Is it safe to use Atomic<Range<float>> in various threads?

General JUCE discussion
1

Hello,
I am sorry, I am quite noob in Atomic subjects. I was always sure that juce::Atomic (or std::atomic) work properly only on basic primitives like int, bool, float etc. But I’ve just found out the line:

static_assert (std::atomic<Range<float>>::is_always_lock_free);

is compilable. And as far as I understand it, if std::atomic<T>::is_always_lock_free returns true it means that type T can be used as an atomic variable. But juce::Range<float> seems to be much more complex object than basic float.
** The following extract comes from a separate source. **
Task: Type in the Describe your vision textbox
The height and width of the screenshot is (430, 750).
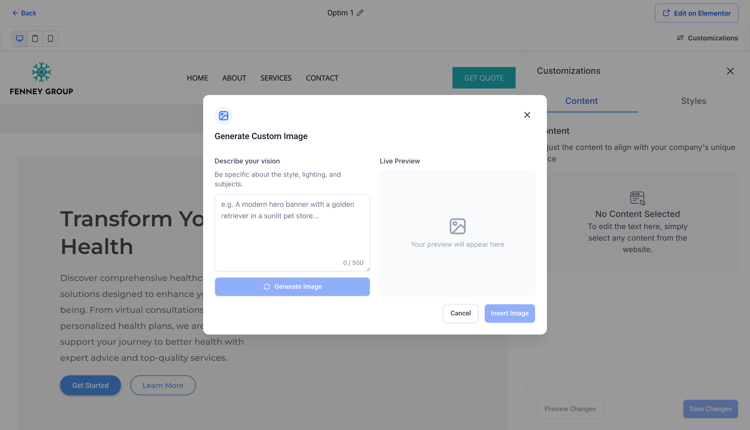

So I would like to ask if it is safe if in DSP thread I use (read) object of:

Atomic<Range<float>> myAtomicRange;

which can be set in message thread?

To be more detailed, in DSP thread I want to use myRange by calling:

myAtomicRange.get().getStart();
myAtomicRange.get().getEnd();

And in message thread I set it be calling:

myAtomicRange.get.set({newStart, newEnd});

For any help great thanks in advance.

2

Looking at the code shows that the only two members that need to be copied by the default implementation is assigning two floats:

That means it is 2 * 32 bit, which fits into a single operation on a 64 bit architecture.

The methods don’t add to the size of the Range. Those trivial methods will be inlined most likely anyway.
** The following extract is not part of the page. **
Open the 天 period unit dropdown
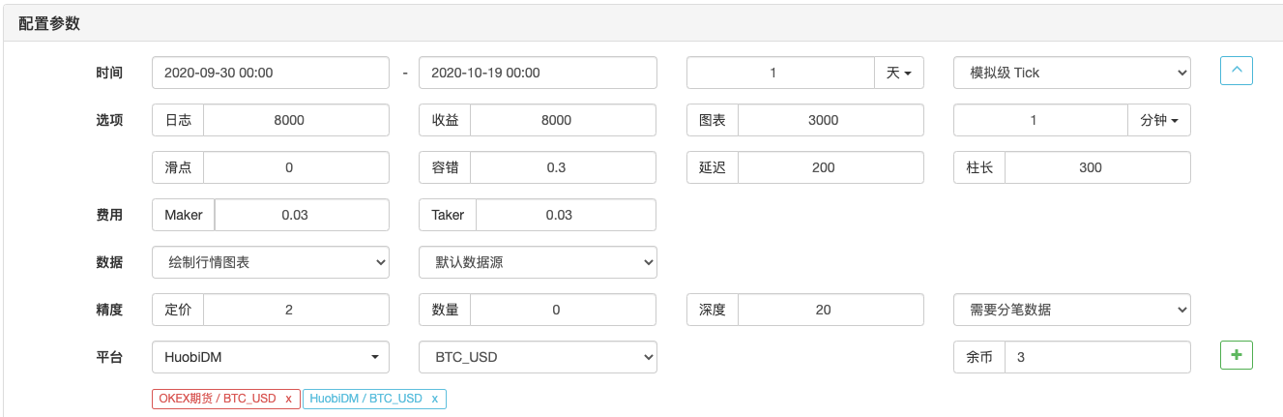 [x=899, y=73]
So I think the compiler is right :slight_smile:

3

Great thanks for your answer.
I would understand your answer, but I’ve just found out that:

static_assert (std::atomic<Rectangle<float>>::is_always_lock_free);

is compilable too. But in Rectangle<float> there are 4 floats. Two in position (Point<float>) and another two as a size (width and height).

So what about that?

4

hmm, interesting. Seems I didn’t fully understand it myself then. I’ll wait for somebody else to correct me :slight_smile:

1 Like
5

I don’t know why it works, but it seems that four floats can be atomic (at least on my computer):

#include <iostream>
#include <atomic>

int main() {
    struct myStruct {
        float a = 0, b = 0, c = 0, d = 0;
    };
    std::cout << std::atomic<myStruct>::is_always_lock_free;
}

#include <iostream>
#include <atomic>

int main() {
    struct myStruct {
        float a = 0, b = 0, c = 0, d = 0, e = 0;
    };
    std::cout << std::atomic<myStruct>::is_always_lock_free;
}

The first one outputs 1 and the second one outputs 0.

Seems to be related to CPU.